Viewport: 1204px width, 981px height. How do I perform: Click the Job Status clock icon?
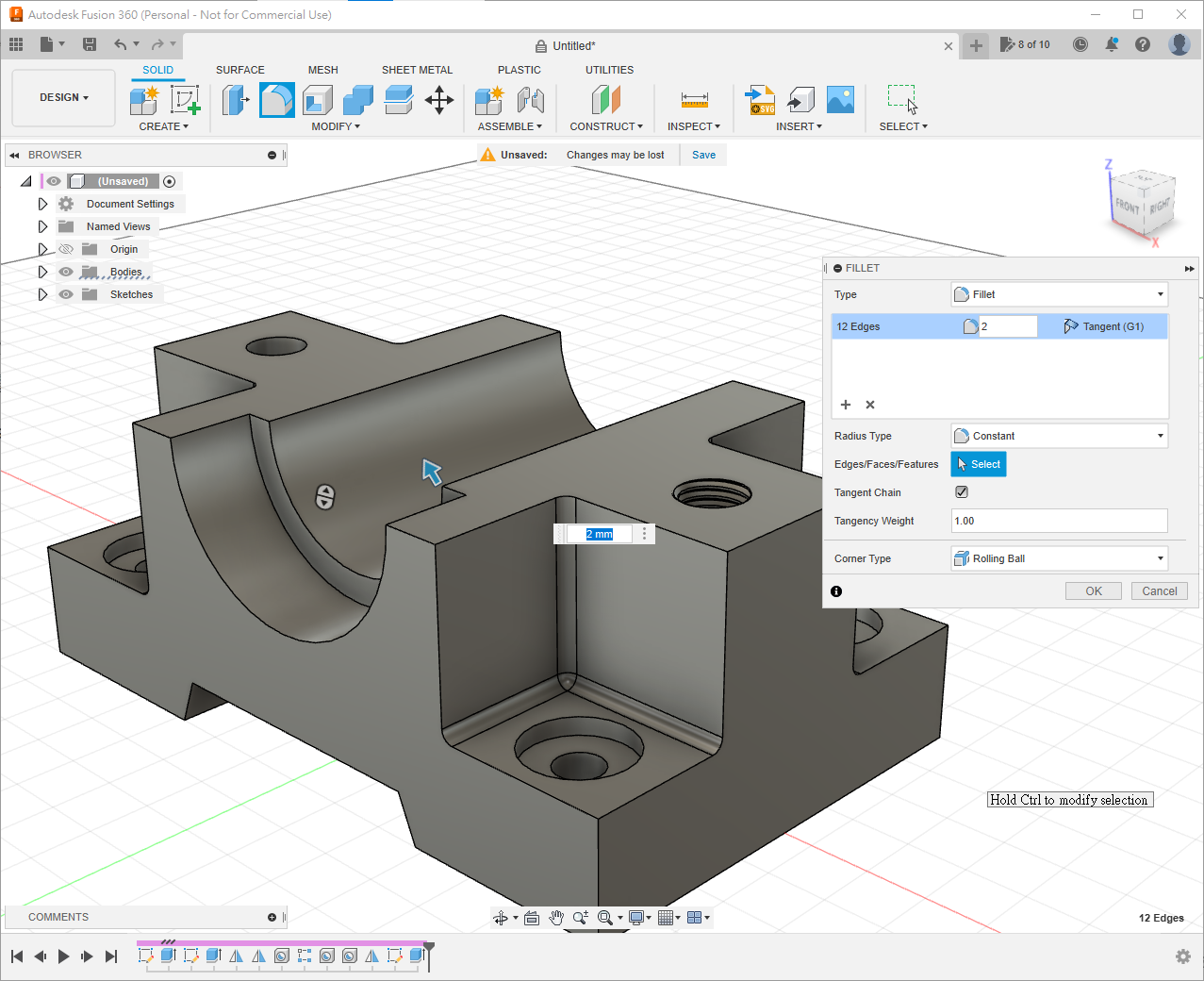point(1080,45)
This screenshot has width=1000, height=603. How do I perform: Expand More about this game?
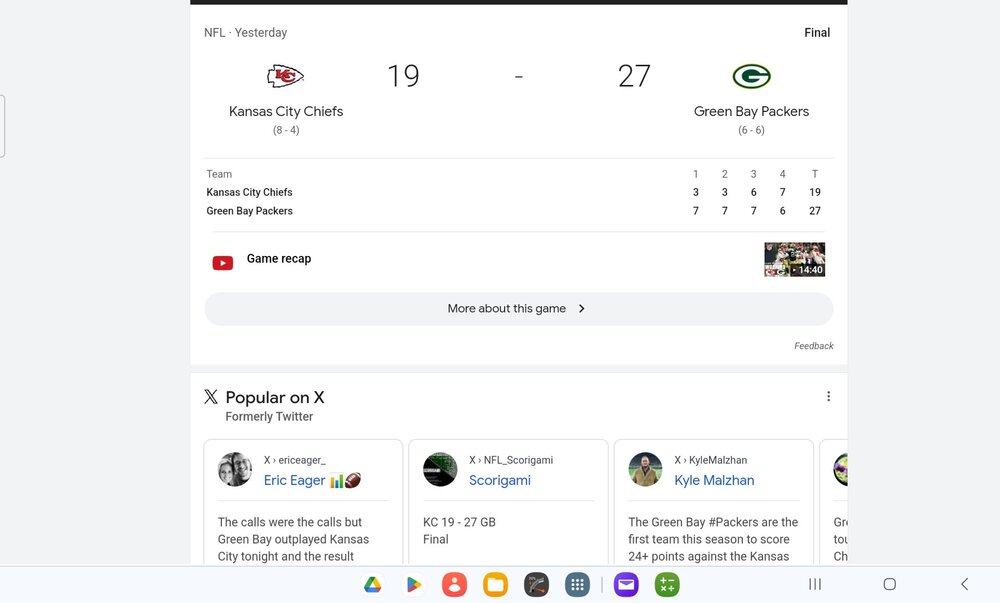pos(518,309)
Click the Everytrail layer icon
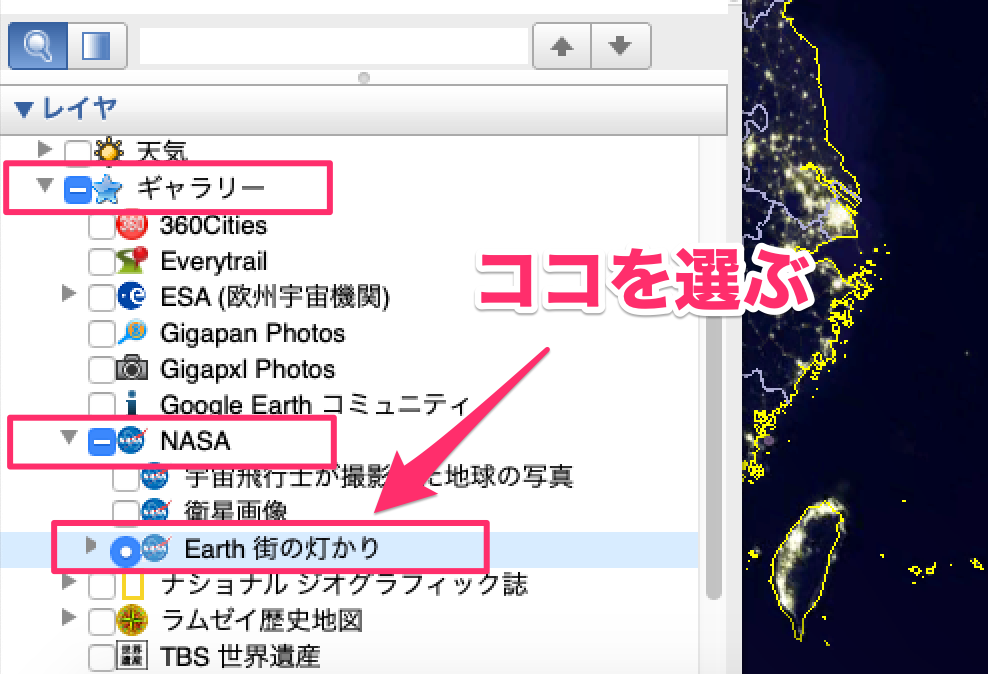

____________________

◆ WHAT YOU SHOULD DO
The preceding listing is to be restated word for word, with every picture omitted.

◆ ANSWER SECTION
Viewport: 1204px width, 981px height. How do I perform: Click the Job Status clock icon?
point(1080,45)
This screenshot has width=1000, height=603. How do I perform: Expand More about this game?
pos(518,309)
Click the Everytrail layer icon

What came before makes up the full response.